Return every line below exactly, without dropping any.

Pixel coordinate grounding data
____

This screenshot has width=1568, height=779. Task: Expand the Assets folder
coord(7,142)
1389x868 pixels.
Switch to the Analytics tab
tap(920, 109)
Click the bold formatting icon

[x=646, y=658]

____

Response below ->
This screenshot has width=1568, height=779. Task: Expand the Assets folder
coord(7,142)
1389x868 pixels.
Switch to the Analytics tab
tap(920, 109)
Click the bold formatting icon

[x=646, y=658]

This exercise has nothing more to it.